* **Excerpt**
[START]
Pikchr is implemented from scratch, without reference to the original PIC code, and without even access to a working version of legacy PIC with which to perform experiments. The syntax implemented by Pikchr is based solely on the descriptions in the BWK tech report which was intended as a user manual, not a precise description of the language. Consequently, some details of Pikchr may differ from PIC without our even being aware of it. This document tries to list the differences that we know of. But there are likely omissions.

Designed for the Web

Pikchr is designed to be embedded in Markdown, generating SVG output embedded into the resulting HTML. It is intended for use in software development and software project management systems for the 2020s and beyond. Examples of this focus are Pikchr’s understanding of CSS color names and its allowance for Unicode arrows (→, ←, ↔) as directions in arrow commands to avoid problems with angle bracket interpretation in SVG+HTML.

PIC was designed to be embedded in troff - an historically significant but now obsolete markup language developed at Bell Labs in the late 1970s and early 1980s. PIC could include troff markup in the middle of a drawing, a capability omitted from Pikchr (obviously).

New Object Types

Pikchr supports several new object types that were unavailable in PIC.

oval diamond cylinder file   dot
oval "oval"
move
diamond "diamond"
move
cylinder "cylinder"
move
file "file"
move
dot "  dot" ljust

Additional object types may be added in subsequent versions of Pikchr.

Units Other Than Inches

PIC operated purely in inches. Pikchr allows you to attach a units designator on numeric literals so that distances can be easily expressed in other units. For example, you can write "2.3cm" to mean 2.3 centimeters. This is easier and more intuitive than writing something like "2.3/2.54". Pikchr still does all of its calculations in inches, internally. The "cm" suffix is actually part of the numeric literal so that "2.3cm" is really just an alternative spelling for "0.905".

Units supported by Pikchr include:

Because the units are part of the numeric literal, the unit designator cannot be separated from the number by whitespace. Units only apply to numeric literals, not to expressions.

New Uses For "radius":

A positive "radius" attribute on "box" items causes the box to be displayed with rounded corners:

box radius 15px
box rad 15px "box" "radius 15px"

Similarly a "radius" value on a "line" or "arrow" with multiple segments rounds the corners:

arrow radius 10px
arrow rad 10px go heading 30 then go 200% heading 175 \
  then go 150% west "arrow" below "radius 10px" below

The "color" and "fill" attributes

Any object can have a "color" attribute to set its foreground color and a "fill" attribute to set its background color. The default "color" is black and the default "fill" is "None".

color blue fill lightgray color white fill blue
boxrad = 12px
box color blue "color blue"
move
box fill lightgray "fill lightgray"
move
box color white fill blue "color white" "fill blue"

The "thickness" attribute

The new "thickness" attribute specifies the stroke-width. You can also use attributes "thick" and "thin" to increase or decrease the stroke-width in increments.

thin (default) thick thick thick
boxrad = 12px
box thin "thin"
move
box "(default)" italic
move
box thick "thick"
move
box thick thick "thick" "thick"

The "behind" attribute

The new "behind" attribute can be used to control object stacking order.
[END]
(Records for locating described items)
[START]
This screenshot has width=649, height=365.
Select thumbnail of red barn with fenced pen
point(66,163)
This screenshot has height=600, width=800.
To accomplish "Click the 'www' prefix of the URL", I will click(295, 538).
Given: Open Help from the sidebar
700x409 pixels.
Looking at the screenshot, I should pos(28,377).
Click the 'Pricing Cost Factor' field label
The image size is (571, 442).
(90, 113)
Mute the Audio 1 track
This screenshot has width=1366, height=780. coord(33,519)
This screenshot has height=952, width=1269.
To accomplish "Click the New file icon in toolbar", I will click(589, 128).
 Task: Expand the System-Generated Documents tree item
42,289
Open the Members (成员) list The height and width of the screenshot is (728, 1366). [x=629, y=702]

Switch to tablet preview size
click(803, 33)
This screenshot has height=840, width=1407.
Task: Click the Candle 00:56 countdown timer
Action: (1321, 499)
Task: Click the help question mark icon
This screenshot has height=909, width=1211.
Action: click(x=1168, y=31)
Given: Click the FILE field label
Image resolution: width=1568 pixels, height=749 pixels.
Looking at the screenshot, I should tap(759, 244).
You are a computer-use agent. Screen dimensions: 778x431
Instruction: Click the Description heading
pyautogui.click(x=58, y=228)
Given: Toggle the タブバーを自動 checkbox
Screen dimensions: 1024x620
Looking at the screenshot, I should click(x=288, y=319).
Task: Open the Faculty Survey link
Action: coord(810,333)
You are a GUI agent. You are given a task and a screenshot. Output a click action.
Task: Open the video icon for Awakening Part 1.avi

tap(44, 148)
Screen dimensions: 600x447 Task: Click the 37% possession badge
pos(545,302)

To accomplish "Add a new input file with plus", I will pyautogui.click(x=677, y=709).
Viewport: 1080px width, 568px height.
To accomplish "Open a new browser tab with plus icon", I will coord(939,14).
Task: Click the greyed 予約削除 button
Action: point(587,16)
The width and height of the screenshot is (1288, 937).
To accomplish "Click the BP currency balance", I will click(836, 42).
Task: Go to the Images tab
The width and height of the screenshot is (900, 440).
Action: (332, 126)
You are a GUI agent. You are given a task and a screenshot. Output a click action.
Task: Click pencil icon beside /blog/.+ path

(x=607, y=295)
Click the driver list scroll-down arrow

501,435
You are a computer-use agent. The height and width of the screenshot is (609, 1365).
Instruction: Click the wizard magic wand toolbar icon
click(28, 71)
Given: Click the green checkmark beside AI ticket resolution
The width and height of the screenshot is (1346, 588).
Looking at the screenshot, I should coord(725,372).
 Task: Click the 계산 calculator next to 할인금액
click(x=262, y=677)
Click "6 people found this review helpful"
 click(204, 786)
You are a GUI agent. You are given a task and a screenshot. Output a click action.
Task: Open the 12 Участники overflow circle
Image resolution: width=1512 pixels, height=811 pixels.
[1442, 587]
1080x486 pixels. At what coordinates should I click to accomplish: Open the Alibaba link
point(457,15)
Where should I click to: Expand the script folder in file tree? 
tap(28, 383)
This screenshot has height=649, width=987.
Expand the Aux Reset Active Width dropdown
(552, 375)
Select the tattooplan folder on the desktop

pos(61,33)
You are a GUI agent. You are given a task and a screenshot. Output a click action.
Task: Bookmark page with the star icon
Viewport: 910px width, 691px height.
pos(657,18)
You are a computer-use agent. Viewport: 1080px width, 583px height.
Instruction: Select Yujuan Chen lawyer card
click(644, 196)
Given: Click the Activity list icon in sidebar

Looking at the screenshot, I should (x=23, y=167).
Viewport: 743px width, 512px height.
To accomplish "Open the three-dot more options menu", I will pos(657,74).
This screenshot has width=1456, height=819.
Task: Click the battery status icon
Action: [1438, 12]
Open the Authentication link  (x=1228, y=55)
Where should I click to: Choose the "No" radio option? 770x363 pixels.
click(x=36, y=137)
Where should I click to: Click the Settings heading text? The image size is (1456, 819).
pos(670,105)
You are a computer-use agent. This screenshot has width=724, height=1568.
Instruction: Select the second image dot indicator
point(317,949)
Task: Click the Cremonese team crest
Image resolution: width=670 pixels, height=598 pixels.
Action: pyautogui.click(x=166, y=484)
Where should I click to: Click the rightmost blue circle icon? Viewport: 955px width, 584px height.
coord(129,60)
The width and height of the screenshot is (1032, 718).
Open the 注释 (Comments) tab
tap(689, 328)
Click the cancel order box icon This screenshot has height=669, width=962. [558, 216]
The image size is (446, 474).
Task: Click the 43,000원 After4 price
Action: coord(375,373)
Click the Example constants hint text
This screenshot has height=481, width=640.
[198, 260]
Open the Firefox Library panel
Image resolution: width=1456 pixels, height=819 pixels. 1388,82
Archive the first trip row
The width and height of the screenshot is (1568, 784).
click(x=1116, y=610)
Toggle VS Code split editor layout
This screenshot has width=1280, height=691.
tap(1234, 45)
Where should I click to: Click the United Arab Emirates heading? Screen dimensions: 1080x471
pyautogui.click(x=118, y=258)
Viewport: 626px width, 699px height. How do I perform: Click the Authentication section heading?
[END]
* **What is asked**
A. Summarize the Pikchr text in two sentences.
B. According to the Pikchr text, what markup language was PIC designed to be embedded in?
C. Transcribe everything in the Pikchr text from "Additional object types" down to "not to expressions.".
Work only from the Pikchr text.

* **Responses by task**
A. Pikchr was built from scratch, based only on the descriptions in the BWK tech report, so some details may differ from PIC, and it is designed to be embedded in Markdown and generate SVG output, while PIC was designed to be embedded in troff. Pikchr adds new object types, units other than inches, new uses for "radius," and new attributes such as "color," "fill," "thickness," and "behind."

B. PIC was designed to be embedded in troff.

C.
Additional object types may be added in subsequent versions of Pikchr.

Units Other Than Inches

PIC operated purely in inches. Pikchr allows you to attach a units designator on numeric literals so that distances can be easily expressed in other units. For example, you can write "2.3cm" to mean 2.3 centimeters. This is easier and more intuitive than writing something like "2.3/2.54". Pikchr still does all of its calculations in inches, internally. The "cm" suffix is actually part of the numeric literal so that "2.3cm" is really just an alternative spelling for "0.905".

Units supported by Pikchr include:

Because the units are part of the numeric literal, the unit designator cannot be separated from the number by whitespace. Units only apply to numeric literals, not to expressions.